By comparing the prediction results in Figure 5 with the error values in Table 2, it can be seen that the RMSE and MAPE of the SSA Transformer network model proposed in this paper for SOH prediction of different types of batteries are low. After the addition of the SSA method, in the NASA dataset, the SSA Transformer network model had the best prediction accuracy for the B0007 cell, with an RMSE and MAPE of 0.0106 Ah and 0.0072 Ah, respectively. Compared with the RMSE and MAPE of the original transformer model, they were increased by 0.0047 Ah and 0.0025 Ah, respectively; compared to the LSTM model, there were improvements of 0.0101 Ah and 0.0064 Ah, respectively, and compared with the CNN model, there were improvements of 0.0061 Ah and 0.0014 Ah, respectively. In the CALCE dataset, the SSA Transformer network model had the best prediction accuracy for all the CS2-35, CS2-36, and CS2-37 cells. Compared with the original transformer model, the RMSE and MAPE of the CS2-36 cell were improved by 0.0028 Ah and 0.0037 Ah, respectively. Compared with the LSTM model, were improved by 0.0238 Ah and 0.0307 Ah, respectively, and compared with the CNN model, were improved by 0.0226 Ah and 0.0277 Ah, respectively.

5. Conclusions

In this paper, a prediction model based on singular spectrum analysis and a transformer is proposed to predict the health status of lithium batteries. The long-term trend subsequence is obtained by singular spectrum decomposition and reconstruction of the battery historical capacity series, and then trained and predicted based on the transformer model. The following conclusions are drawn.
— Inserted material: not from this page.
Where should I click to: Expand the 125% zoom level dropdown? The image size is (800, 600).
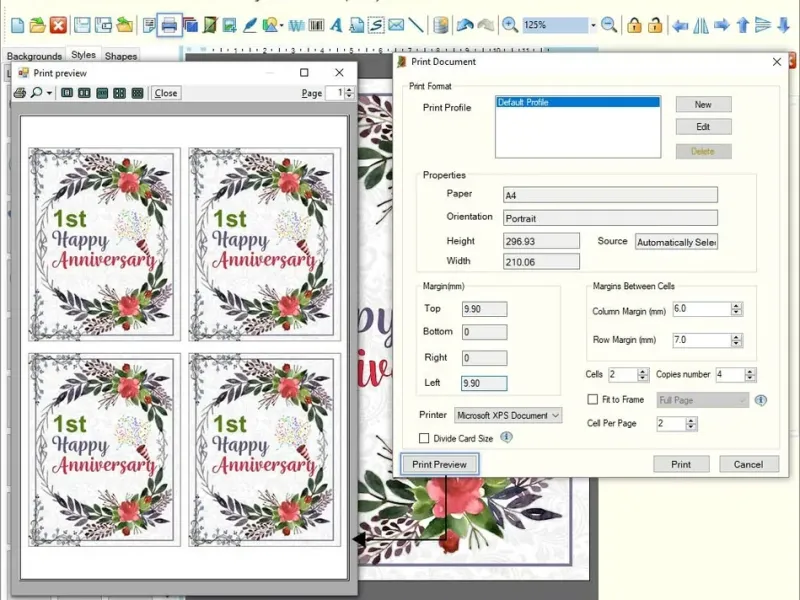(592, 25)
Compared with other deep learning algorithms, the transformer model based on a self-attention mechanism has more efficient feature extraction ability. The proposed method can reduce the impact of the battery capacity regeneration phenomenon on the prediction model to a certain extent, and further improve the accuracy of battery health state prediction. The SSA Transformer model proposed in this paper has strong versatility and can effectively predict a variety of different types of lithium batteries.

In future work, it is necessary to study the voltage, current, temperature and other related characteristics of battery charge and discharge, and evaluate the health state of the battery from the perspective of multiple factors and multiple characteristics, so as to further improve the accuracy of the prediction results.